### QUOTED PASSAGE
+ + +
EX-10.4 5 exhibit104.htm


                                 EXHIBIT 10.4



                              THE TIMKEN COMPANY
                         Restricted Shares Agreement
          WHEREAS, __________________ ("Grantee") is an employee of The Timken Company
(the "Company"); and
          WHEREAS, the grant of restricted shares evidenced hereby was authorized by a
resolution of the Compensation Committee (the "Committee") of the Board of Directors
(the "Board") of the Company that was duly adopted on April 20, 2004, and the execution
of a restricted shares agreement in the form hereof was authorized by a resolution of
the Committee duly adopted on such date.
          NOW, THEREFORE, pursuant to The Timken Company Long-Term Incentive Plan (as
Amended and Restated as of February 6, 2004) (the "Plan") and subject to the terms and
conditions thereof and the terms and conditions hereinafter set forth, the Company
hereby grants to Grantee, effective April 20, 2004 (the "Date of Grant"), the right to
receive ________ shares of the Company's common stock without par value (the "Common
Shares").
          1.   Rights of Grantee.  The Common Shares subject to this grant shall be
fully paid and nonassessable and shall be represented by a certificate or certificates
registered in Grantee's name and endorsed with an appropriate legend referring to the
restrictions hereinafter set forth.  Grantee shall have all the rights of a shareholder
with respect to such shares, including the right to vote the shares and receive all
dividends paid thereon, provided that such shares, and any additional shares that
Grantee may become entitled to receive by virtue of a share dividend, a merger or
reorganization in which the Company is the surviving corporation or any other change
in the capital structure of the Company, shall be subject to the restrictions
hereinafter set forth.
+ + +
### AVAILABLE DATA

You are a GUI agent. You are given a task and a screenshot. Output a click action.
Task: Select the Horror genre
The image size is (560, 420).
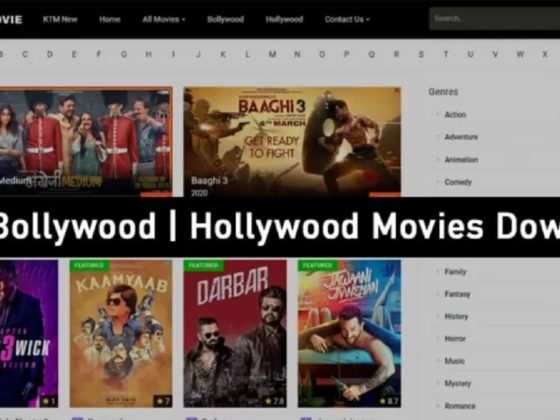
+ + +
### WRITTEN TASK
Copy the stretch of the restricted shares agreement from "EXHIBIT 10.4" through "on such date.", word for word.

### EXERCISE OUTPUT
EXHIBIT 10.4



                              THE TIMKEN COMPANY
                         Restricted Shares Agreement
          WHEREAS, __________________ ("Grantee") is an employee of The Timken Company
(the "Company"); and
          WHEREAS, the grant of restricted shares evidenced hereby was authorized by a
resolution of the Compensation Committee (the "Committee") of the Board of Directors
(the "Board") of the Company that was duly adopted on April 20, 2004, and the execution
of a restricted shares agreement in the form hereof was authorized by a resolution of
the Committee duly adopted on such date.